The last set was a battle and that was cool. Waller was on top form - funny, slick, confident. I loved it. And then DJ Mind Gap pissed me off by playing such incredible tunes that I couldn't leave when I wanted to. I just had to stay. I couldn't stop.
This morning, then, I lay in bed with the cat (new theory: cat pounces on face to get attention. New solution: allow cat under covers and stroke it, put up with no more than the occasional chin-nip). So I'm lying there, feeling the time tick by, thinking about ashtanga and how tired I am, instead of how wonderful I'll feel when I'm doing it. I lay in bed until it was too late, then I got up, ate porridge and went to J's house. Yoop.
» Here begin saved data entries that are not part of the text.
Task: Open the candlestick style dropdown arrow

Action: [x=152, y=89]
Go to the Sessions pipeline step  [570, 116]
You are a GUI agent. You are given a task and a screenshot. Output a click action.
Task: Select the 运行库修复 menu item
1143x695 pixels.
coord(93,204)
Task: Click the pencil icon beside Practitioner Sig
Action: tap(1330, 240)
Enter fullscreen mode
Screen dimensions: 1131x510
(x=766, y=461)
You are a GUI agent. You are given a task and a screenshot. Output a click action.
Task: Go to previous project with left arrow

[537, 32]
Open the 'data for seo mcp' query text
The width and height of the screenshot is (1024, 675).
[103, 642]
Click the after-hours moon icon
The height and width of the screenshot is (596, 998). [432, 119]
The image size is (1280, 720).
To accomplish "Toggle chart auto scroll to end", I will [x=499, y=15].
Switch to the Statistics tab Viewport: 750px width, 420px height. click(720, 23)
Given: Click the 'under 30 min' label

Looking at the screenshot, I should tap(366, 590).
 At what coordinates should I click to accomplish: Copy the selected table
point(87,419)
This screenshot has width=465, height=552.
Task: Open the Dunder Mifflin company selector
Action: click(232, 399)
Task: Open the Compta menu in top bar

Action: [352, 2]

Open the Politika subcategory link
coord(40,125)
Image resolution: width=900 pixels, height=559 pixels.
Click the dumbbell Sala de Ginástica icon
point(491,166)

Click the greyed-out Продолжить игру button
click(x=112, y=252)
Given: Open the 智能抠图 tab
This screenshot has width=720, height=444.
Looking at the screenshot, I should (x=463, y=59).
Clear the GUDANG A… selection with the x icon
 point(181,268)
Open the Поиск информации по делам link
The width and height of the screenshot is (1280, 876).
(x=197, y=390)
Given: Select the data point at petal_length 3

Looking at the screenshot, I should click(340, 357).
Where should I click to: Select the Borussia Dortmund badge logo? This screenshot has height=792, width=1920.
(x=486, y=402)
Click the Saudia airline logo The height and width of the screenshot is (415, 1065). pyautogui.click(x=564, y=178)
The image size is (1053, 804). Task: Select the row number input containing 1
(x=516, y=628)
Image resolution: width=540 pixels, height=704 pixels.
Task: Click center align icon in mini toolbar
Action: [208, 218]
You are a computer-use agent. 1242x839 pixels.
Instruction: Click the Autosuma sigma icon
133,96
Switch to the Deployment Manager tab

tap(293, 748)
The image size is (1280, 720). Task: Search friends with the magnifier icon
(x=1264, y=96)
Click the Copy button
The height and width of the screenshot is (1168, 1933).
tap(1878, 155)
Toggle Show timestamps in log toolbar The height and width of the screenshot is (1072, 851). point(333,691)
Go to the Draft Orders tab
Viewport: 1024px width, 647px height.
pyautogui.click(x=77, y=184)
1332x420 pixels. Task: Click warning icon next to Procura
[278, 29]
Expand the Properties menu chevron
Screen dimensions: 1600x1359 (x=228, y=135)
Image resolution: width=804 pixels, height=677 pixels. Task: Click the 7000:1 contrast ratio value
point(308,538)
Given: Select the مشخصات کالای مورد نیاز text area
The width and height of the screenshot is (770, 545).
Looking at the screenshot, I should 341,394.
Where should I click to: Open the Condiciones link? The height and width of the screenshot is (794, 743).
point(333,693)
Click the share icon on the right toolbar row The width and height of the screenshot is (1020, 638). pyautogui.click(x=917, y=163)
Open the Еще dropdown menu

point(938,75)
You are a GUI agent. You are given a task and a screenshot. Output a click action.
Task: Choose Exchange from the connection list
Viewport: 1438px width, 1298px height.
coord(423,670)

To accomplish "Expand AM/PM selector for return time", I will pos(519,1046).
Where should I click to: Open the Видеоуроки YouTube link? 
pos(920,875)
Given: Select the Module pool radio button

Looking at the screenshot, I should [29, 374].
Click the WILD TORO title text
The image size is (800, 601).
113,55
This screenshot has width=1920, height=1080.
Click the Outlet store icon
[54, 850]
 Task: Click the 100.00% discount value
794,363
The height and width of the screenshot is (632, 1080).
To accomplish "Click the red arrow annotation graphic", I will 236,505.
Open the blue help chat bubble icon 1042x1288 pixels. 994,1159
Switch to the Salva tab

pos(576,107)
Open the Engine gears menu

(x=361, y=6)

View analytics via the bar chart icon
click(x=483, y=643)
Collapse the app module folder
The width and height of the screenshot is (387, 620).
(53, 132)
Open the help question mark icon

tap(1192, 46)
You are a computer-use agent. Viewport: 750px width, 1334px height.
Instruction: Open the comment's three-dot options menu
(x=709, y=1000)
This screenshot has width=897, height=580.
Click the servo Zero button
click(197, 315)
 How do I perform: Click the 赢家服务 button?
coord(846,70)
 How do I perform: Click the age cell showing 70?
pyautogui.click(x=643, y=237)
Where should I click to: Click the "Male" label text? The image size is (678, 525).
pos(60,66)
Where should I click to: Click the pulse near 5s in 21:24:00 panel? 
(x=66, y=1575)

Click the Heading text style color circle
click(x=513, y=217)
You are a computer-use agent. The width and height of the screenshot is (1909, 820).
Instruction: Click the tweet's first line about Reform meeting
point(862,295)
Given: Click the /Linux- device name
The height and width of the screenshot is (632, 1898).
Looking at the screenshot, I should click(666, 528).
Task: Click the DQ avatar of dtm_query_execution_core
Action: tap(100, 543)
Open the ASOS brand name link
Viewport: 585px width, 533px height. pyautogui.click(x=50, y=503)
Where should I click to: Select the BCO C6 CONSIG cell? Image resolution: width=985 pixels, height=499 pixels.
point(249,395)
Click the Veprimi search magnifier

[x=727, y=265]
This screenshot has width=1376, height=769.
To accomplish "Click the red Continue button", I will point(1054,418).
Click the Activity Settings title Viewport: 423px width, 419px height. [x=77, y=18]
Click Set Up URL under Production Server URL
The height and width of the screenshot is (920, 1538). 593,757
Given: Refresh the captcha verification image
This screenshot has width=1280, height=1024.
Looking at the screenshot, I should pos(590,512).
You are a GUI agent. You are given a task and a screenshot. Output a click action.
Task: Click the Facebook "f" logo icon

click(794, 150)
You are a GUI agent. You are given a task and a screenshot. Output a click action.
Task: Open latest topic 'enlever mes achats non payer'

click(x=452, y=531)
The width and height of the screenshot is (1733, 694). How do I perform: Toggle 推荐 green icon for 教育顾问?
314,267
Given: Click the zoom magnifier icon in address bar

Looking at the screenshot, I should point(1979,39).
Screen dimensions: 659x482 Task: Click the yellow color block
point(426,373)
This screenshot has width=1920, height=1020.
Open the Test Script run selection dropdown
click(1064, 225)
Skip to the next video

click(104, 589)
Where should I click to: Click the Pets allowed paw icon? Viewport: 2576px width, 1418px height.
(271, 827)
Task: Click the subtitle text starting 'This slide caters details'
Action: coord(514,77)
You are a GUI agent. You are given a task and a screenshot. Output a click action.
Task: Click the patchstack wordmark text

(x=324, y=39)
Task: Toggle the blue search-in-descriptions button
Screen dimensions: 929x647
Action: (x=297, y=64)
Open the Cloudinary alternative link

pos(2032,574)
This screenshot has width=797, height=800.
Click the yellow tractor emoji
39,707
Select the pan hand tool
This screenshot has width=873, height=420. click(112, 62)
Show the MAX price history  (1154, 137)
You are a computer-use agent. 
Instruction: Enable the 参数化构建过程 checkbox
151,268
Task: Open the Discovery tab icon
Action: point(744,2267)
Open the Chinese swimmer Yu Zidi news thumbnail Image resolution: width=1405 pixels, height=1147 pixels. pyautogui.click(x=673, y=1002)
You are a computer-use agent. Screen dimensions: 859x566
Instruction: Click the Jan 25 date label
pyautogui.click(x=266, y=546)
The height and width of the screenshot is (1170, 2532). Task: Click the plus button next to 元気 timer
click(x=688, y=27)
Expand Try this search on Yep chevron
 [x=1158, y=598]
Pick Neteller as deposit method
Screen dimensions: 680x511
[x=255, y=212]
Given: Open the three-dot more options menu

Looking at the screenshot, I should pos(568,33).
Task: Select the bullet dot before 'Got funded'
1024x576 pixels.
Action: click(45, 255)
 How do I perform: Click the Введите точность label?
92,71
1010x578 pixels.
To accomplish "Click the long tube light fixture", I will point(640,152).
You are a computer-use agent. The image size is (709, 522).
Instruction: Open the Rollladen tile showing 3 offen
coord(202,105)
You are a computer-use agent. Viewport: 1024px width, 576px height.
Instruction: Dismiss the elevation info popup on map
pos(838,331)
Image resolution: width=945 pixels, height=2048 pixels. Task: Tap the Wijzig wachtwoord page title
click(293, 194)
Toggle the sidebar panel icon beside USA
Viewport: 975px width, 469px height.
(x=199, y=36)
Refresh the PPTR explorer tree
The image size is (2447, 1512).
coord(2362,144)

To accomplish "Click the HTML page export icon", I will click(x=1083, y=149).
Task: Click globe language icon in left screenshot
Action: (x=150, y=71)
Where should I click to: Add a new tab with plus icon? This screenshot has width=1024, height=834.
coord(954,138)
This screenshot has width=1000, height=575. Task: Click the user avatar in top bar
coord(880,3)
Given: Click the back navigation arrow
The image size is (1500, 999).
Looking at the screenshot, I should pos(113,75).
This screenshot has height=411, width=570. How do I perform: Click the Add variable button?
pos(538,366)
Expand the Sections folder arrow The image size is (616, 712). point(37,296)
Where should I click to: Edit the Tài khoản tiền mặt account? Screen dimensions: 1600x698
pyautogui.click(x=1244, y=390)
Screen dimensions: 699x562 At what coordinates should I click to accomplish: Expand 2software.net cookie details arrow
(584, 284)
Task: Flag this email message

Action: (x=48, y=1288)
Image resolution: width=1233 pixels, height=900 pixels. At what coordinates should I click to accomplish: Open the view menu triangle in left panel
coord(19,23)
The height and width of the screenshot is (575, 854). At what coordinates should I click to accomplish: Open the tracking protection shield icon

Spent a large part ofthe day with J and her two boys, one of them all weepy and covered in chicken pox. Bless his little wide-eyed, snotty face. I had fun in the car with Felix, rolling pound coins into the glove compartment, trying to get them to stand up. I pulled both of them out of imaginary mud a fair few times. We had fun with lunch. There were sweet times. And that's not all. Then I got to go home and do my thing AND THEN SEE J AGAIN!
We went to the flicks, to the Duke of York. Saw a French film. It was like flitting back in time more than ten years, when we both lived in Brighton and did things like that quite often. It was very nice. I like this woman a lot. She fills me up. She's intelligent and funny and all kinds of things that I admire.

I find myself grateful today for all the things I've learnt, especially in the last six months, and how I've been given so many gifts and one of them is the ability/opportunity to do what I think is right and feel good about it. I'm grateful for the influence of specific people in this. Sometimes, just thinking of them helps. I'm inspired. So many good people doing so many good things and just being who they are and through that being very pleasing. You know who you are. Thank you.